The second example comes from the Badger Herald of the University of Wisconsin, Madison. Kyle Szarzynski's op-ed, "Israel Lobby Censors Academic Honesty," is (as the title suggests) tendentious and, like Ahmed's, inaccurate on several levels.
His piece is a defense of former DePaul professor Norman Finkelstein. Of more interest to me, however, is his inaccurate description of Campus Watch:
Dr. Finkelstein's case is not an isolated one. Indeed, it is indicative of an increasingly hostile atmosphere for pro-Palestinian and leftist academics. A perfect example of this trend is the founding of Campus Watch in 2002, a right-wing think tank designed to monitor and silence critics of Israeli and American policy in the university.
First, Campus Watch is not in and of itself a think tank, but rather a project of the think tank mentioned above, the Middle East Forum.
More importantly, CW is not designed to "monitor and silence critics of Israeli and American policy in the university," as Mr. Szarzynski erroneously claims.
We do indeed monitor scholarship in Middle East studies, but not for criticism of Israel or America. Rather, we critique Middle East studies for shoddy scholarship, abuse of students, and the general politicization of academic life common in that field at many North American universities.
And we do not, and cannot, silence anyone.
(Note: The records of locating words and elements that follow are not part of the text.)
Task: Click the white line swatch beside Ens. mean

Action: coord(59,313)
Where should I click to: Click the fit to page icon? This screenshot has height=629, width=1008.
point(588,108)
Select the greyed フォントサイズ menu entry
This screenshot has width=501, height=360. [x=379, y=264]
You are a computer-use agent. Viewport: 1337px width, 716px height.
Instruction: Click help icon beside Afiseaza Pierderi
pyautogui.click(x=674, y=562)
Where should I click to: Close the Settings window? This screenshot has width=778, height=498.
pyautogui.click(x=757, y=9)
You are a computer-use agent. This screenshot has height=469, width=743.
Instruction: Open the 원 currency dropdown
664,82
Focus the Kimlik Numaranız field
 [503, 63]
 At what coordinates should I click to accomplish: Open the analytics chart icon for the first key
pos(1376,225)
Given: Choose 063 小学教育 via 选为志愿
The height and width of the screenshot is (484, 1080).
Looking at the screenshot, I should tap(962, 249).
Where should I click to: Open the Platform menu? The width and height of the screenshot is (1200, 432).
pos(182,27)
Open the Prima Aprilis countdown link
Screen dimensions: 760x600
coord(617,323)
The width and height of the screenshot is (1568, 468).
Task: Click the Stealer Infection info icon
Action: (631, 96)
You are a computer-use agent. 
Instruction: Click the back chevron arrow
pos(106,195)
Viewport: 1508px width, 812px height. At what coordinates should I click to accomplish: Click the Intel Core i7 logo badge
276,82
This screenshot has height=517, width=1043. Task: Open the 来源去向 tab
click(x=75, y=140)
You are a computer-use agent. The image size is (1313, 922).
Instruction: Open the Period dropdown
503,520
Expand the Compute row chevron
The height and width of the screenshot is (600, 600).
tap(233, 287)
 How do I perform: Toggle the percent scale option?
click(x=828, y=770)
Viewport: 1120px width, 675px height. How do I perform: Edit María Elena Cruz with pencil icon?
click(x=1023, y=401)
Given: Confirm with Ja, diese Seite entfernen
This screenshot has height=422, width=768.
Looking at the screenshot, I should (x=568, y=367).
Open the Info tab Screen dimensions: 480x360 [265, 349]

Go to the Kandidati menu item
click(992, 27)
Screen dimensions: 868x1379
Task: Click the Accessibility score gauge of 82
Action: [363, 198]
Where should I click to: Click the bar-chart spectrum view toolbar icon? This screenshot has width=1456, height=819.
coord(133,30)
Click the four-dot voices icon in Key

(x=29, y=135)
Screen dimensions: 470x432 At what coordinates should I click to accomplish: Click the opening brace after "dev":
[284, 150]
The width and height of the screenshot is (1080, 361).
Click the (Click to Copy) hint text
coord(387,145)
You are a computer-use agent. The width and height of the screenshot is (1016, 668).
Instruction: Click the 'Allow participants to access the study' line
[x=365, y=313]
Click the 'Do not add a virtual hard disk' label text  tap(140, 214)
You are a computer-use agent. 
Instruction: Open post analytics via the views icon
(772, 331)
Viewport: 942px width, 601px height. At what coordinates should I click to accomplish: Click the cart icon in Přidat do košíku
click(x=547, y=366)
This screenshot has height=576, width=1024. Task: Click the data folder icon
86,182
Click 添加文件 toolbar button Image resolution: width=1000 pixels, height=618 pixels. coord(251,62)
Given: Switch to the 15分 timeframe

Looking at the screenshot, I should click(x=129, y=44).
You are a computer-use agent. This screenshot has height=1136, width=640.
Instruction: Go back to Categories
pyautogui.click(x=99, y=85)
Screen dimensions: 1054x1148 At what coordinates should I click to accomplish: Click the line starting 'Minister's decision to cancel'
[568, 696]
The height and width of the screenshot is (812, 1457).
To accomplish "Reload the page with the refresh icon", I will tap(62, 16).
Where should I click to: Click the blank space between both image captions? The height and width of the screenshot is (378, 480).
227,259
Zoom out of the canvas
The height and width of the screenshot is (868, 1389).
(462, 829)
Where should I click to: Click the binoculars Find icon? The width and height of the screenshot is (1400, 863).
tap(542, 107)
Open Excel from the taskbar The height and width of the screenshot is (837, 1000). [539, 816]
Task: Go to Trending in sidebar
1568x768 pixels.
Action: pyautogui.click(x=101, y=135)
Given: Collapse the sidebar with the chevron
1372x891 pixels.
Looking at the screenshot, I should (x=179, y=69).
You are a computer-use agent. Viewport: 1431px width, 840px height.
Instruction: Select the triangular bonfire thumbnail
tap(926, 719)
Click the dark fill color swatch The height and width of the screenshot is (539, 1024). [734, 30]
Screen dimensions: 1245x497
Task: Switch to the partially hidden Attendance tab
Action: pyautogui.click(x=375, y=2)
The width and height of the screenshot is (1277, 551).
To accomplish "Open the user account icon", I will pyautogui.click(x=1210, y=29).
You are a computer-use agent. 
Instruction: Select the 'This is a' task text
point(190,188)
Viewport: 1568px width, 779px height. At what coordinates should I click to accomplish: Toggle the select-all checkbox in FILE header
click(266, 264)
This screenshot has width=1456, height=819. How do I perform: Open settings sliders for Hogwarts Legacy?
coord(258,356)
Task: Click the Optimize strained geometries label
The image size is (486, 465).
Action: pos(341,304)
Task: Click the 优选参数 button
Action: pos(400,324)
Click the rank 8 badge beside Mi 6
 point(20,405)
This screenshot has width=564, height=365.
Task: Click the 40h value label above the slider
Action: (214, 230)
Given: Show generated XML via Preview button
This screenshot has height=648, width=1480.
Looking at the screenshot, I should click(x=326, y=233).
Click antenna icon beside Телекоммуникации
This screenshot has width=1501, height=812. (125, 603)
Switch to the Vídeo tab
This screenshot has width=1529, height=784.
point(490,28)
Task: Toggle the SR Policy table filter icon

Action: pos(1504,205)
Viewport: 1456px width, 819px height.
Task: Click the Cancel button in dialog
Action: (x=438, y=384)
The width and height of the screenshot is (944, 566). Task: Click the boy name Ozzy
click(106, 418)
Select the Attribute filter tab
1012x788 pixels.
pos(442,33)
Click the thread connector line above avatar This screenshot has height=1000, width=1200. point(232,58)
As I noted above, we have no capacity or desire to do so. Our critiques of Middle East studies are performed with an eye to improving them, and we insist on our right to do so, just as we respect the rights of others to disagree with us. How this amounts to silencing anyone, or engaging in censorship, is a mystery.
The crux of the matter is that academics, including those who have influenced the two students who wrote the pieces here under discussion, have for years cried censorship whenever they are criticized. The degree of misinformation exemplified by the writings of these two students, whose universities exude an intellectual atmosphere that prides tendentiousness and political correctness over rigorous research, attests to the malfeasance and derelection of duty so common among members of the Middle East studies establishment.